Look through the data below. Collect every line where the word "computer" occurs.

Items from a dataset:
——

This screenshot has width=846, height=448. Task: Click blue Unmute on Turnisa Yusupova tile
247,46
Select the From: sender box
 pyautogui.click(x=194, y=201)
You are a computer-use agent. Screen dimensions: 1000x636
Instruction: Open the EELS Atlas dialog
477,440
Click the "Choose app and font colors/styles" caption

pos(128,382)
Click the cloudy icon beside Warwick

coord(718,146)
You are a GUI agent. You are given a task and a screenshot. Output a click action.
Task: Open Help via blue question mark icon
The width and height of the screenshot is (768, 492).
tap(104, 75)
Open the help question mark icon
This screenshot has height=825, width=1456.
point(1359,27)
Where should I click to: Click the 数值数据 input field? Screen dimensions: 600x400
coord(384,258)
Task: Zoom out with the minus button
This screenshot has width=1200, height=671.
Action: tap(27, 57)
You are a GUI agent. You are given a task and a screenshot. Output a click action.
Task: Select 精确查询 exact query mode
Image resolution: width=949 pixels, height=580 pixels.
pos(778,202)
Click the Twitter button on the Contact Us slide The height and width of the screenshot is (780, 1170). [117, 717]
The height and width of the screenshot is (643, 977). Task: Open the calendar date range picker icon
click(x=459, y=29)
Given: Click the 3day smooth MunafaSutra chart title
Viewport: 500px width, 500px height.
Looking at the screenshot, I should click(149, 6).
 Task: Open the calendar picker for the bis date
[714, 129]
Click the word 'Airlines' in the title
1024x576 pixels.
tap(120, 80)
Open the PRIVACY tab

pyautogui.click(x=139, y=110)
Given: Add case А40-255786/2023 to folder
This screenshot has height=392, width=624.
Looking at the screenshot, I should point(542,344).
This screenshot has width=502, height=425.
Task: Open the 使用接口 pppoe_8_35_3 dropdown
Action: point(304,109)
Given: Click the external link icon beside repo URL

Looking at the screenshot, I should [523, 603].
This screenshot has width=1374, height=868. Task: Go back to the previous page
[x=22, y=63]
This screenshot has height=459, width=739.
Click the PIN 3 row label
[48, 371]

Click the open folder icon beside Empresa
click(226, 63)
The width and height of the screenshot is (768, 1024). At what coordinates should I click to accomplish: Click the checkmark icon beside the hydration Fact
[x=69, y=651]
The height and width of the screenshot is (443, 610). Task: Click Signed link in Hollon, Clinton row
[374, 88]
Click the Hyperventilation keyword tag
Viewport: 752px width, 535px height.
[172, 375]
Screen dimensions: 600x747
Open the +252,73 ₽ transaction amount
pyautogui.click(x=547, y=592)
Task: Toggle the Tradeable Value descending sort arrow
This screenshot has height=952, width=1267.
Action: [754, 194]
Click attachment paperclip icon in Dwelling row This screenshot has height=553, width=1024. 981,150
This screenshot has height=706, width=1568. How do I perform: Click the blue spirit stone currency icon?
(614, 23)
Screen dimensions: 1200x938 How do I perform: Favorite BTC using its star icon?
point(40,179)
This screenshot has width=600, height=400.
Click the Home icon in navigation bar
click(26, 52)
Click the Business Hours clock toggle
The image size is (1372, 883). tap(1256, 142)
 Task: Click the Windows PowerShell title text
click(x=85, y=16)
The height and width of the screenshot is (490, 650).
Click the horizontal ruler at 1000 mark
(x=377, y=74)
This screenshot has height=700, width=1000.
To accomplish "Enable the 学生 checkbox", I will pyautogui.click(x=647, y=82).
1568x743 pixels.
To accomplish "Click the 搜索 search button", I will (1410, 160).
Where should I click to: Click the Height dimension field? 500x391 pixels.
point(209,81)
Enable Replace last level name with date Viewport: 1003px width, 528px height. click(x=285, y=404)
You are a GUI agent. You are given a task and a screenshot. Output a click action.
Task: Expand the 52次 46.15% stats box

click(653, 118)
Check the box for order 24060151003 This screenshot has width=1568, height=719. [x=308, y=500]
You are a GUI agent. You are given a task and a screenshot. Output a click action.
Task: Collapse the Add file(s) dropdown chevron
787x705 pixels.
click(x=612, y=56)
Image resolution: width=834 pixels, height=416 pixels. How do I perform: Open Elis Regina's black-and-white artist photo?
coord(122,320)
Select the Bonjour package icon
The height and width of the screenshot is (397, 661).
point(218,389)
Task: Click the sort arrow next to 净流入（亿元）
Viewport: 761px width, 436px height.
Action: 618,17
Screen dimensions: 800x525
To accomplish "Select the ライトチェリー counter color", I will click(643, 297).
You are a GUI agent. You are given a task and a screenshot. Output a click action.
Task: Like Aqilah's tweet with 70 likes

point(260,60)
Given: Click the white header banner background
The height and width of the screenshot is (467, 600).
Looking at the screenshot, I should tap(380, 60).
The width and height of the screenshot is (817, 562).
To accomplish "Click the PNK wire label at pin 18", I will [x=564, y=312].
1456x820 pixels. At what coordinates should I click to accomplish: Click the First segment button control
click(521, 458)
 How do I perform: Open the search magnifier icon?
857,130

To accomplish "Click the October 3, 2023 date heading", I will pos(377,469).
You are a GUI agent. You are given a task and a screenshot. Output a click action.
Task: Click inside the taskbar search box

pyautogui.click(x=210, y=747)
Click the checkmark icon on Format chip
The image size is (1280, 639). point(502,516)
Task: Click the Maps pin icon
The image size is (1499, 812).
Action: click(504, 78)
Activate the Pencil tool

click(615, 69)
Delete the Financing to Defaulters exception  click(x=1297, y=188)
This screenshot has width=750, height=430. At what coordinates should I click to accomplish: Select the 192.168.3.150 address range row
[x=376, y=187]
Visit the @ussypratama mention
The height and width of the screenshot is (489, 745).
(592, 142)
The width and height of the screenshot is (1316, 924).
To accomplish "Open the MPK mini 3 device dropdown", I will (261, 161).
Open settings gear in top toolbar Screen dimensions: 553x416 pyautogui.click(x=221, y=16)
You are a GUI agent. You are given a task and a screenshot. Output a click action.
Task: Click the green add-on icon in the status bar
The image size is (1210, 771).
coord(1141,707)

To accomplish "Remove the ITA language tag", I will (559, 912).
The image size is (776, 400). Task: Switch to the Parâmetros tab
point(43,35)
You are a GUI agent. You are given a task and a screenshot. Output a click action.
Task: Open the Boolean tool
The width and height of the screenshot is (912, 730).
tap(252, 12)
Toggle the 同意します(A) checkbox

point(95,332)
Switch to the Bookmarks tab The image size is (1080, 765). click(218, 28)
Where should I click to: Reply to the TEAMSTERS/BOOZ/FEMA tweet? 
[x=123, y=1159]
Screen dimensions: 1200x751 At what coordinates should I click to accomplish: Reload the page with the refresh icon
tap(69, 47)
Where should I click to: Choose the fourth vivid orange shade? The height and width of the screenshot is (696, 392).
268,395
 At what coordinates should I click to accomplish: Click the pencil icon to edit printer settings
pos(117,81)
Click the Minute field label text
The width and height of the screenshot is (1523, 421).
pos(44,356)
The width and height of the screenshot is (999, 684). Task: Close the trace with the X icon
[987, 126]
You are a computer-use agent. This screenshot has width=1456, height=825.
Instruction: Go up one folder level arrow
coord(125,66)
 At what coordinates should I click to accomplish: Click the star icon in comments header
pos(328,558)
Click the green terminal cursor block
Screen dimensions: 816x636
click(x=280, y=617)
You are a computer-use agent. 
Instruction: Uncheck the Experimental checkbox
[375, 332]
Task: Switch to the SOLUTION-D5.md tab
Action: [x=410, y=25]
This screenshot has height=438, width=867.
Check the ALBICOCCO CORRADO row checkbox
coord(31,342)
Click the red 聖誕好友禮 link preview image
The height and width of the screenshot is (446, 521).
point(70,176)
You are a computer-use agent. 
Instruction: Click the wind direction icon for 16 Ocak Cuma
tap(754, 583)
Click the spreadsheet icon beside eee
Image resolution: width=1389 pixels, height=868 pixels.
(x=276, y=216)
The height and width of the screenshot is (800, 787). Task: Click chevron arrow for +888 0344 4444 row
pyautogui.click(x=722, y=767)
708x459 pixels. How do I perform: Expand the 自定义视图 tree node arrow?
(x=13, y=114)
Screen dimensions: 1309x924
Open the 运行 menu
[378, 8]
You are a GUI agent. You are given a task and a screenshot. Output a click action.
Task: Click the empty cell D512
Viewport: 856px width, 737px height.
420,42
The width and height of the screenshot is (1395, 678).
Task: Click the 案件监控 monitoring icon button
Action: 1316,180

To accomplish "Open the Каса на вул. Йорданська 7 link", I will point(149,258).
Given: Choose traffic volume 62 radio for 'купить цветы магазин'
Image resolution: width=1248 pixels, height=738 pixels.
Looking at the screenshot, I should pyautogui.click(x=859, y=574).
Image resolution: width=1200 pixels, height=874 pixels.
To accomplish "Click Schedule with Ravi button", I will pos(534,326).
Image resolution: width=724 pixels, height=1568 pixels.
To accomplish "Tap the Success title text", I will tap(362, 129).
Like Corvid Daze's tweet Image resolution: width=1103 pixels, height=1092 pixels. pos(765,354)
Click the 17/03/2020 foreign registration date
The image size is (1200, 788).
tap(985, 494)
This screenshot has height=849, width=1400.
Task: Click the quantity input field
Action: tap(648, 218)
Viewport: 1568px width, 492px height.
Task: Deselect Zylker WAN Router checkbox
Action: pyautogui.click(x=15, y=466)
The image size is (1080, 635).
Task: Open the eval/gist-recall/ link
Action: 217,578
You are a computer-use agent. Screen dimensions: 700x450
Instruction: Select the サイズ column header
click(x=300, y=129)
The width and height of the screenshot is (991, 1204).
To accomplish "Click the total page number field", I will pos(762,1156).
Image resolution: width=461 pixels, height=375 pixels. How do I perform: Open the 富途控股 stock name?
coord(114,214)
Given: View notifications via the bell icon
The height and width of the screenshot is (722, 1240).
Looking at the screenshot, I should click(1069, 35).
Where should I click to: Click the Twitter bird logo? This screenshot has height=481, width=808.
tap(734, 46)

——

:: Solved problem ::
You are a computer-use agent. Screen dimensions: 1000x636
You are a computer-use agent. This screenshot has width=1456, height=825.
You are a computer-use agent. 
You are a computer-use agent. 
You are a computer-use agent. Screen dimensions: 700x450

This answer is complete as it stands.